:: Supplied records ::

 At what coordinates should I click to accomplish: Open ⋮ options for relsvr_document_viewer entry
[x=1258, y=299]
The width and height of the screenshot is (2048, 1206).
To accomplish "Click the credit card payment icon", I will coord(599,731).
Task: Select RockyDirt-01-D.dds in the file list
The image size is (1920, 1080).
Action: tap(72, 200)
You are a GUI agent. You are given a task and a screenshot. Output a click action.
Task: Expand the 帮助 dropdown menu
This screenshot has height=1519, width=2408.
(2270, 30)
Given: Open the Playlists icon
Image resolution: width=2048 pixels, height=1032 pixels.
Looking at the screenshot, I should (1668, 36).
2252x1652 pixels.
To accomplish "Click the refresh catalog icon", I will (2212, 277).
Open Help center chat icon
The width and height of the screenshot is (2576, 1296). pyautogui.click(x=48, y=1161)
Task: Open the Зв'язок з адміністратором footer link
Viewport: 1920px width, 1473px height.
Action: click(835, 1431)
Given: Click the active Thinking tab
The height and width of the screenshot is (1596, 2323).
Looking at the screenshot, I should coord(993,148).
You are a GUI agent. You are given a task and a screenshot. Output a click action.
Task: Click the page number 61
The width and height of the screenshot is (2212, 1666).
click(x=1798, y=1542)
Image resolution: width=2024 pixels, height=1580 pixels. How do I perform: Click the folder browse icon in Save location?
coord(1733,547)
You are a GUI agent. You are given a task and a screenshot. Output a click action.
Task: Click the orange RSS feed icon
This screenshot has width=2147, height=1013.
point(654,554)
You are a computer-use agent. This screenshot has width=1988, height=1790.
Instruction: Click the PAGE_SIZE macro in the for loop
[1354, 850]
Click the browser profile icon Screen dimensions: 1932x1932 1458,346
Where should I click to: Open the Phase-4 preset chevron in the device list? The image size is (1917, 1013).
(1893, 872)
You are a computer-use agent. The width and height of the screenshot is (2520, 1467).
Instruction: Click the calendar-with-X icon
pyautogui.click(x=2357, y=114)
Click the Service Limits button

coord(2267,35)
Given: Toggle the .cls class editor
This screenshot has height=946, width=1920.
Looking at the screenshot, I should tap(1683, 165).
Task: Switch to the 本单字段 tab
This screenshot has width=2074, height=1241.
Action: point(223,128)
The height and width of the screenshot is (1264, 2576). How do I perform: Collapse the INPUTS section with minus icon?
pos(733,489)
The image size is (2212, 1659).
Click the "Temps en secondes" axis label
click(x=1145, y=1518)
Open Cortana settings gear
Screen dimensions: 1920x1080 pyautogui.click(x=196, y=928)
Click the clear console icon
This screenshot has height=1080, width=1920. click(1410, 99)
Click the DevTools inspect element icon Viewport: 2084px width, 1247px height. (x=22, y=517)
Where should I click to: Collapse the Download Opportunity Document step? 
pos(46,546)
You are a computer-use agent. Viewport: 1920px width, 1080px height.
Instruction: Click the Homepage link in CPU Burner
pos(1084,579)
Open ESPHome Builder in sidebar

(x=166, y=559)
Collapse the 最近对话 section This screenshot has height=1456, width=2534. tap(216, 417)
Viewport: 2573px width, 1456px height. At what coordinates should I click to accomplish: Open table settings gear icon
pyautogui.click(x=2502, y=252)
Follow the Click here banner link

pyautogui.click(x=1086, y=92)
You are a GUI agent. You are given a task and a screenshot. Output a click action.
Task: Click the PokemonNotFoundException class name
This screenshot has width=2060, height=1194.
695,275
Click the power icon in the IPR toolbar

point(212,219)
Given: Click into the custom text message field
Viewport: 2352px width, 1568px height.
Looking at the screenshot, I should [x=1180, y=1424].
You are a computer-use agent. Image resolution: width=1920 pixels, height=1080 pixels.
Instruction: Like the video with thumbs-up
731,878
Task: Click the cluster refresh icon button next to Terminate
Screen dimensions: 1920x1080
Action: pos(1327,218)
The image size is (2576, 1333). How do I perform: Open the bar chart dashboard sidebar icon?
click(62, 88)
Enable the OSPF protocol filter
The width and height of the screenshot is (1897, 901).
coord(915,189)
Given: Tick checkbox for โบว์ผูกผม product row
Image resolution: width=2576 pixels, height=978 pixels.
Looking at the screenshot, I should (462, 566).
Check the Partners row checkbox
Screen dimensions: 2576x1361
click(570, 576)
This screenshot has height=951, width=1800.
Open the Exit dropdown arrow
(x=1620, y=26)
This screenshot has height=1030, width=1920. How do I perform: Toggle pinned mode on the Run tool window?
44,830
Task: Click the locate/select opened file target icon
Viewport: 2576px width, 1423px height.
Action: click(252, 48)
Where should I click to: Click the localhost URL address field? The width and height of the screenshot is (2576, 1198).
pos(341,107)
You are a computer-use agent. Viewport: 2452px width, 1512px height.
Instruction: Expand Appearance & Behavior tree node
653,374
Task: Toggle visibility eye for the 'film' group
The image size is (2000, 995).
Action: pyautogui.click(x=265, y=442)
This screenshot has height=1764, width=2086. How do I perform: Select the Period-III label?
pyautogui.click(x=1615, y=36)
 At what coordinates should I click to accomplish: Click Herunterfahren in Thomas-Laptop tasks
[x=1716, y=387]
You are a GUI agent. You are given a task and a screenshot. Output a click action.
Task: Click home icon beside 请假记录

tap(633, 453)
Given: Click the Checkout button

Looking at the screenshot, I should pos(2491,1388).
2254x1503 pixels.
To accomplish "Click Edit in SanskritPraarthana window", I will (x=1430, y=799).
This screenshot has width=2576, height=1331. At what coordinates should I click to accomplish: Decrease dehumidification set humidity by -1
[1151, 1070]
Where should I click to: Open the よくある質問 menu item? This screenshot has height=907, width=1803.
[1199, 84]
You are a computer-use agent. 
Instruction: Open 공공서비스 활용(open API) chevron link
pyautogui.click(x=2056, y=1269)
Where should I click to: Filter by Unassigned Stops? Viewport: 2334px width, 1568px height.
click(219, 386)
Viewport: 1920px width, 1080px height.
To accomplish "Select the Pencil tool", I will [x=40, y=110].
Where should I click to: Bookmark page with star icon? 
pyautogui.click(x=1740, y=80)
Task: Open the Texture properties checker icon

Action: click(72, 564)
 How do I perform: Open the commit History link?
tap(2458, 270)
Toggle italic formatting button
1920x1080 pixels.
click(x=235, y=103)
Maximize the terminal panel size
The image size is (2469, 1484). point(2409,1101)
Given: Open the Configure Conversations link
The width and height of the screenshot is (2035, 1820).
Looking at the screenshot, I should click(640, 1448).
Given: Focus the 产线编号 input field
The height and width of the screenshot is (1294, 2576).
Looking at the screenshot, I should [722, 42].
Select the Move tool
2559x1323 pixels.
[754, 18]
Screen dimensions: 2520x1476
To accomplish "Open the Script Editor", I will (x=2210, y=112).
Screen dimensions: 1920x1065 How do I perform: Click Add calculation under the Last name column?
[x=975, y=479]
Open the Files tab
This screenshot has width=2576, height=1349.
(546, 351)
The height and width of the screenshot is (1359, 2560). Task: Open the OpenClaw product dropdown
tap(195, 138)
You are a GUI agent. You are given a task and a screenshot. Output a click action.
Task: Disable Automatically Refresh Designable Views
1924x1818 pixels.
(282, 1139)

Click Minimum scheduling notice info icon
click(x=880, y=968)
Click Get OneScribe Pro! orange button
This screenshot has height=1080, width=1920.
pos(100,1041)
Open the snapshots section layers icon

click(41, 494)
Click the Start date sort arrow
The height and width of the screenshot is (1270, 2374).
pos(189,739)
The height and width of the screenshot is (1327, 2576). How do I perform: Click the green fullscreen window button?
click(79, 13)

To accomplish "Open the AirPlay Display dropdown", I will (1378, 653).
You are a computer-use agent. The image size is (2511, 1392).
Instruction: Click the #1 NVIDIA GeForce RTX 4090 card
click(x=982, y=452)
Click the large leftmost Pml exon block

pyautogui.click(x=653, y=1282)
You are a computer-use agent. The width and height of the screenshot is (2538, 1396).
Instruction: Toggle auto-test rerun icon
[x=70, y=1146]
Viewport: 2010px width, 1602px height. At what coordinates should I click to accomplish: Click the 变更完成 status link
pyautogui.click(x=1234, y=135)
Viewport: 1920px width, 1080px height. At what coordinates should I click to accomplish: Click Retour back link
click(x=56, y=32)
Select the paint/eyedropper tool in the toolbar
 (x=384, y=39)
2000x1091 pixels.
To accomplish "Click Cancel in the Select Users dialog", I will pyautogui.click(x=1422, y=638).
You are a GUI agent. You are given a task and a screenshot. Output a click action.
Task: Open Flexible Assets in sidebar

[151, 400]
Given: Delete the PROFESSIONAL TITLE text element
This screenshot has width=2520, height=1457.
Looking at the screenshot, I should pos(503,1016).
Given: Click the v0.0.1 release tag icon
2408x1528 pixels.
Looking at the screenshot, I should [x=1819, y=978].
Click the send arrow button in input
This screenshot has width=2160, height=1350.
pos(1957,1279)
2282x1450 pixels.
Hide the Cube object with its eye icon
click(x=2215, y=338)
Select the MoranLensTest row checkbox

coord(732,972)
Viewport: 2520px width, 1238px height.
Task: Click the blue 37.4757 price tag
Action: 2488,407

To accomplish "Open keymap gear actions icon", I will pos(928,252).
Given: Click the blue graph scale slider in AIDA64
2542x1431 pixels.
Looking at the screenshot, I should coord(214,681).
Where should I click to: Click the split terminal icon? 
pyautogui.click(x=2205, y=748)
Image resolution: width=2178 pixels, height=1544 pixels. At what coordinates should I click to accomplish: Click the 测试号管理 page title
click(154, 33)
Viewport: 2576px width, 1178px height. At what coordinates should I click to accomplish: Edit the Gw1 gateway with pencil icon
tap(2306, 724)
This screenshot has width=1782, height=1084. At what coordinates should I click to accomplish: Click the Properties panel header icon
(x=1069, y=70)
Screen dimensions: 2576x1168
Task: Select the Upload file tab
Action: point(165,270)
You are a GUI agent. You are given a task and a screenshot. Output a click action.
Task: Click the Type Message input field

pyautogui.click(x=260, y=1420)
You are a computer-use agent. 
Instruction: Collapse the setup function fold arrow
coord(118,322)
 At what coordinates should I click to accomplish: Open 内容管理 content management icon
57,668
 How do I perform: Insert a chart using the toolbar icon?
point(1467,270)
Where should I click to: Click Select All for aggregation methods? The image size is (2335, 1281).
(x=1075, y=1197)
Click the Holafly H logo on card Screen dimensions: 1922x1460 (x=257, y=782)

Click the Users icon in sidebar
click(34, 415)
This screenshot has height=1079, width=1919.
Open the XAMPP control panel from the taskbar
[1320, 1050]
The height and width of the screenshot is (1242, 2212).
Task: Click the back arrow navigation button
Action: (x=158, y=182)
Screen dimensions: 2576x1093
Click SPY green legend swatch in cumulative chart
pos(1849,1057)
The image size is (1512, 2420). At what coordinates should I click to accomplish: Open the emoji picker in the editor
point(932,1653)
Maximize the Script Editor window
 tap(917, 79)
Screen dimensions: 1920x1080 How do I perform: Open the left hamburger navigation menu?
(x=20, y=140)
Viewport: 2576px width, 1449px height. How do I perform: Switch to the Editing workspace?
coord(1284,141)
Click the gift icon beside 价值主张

:::

## [Action item]
Only the number is wanted: how many lines of the material above include the word "element"?

## [Finished exercise]
2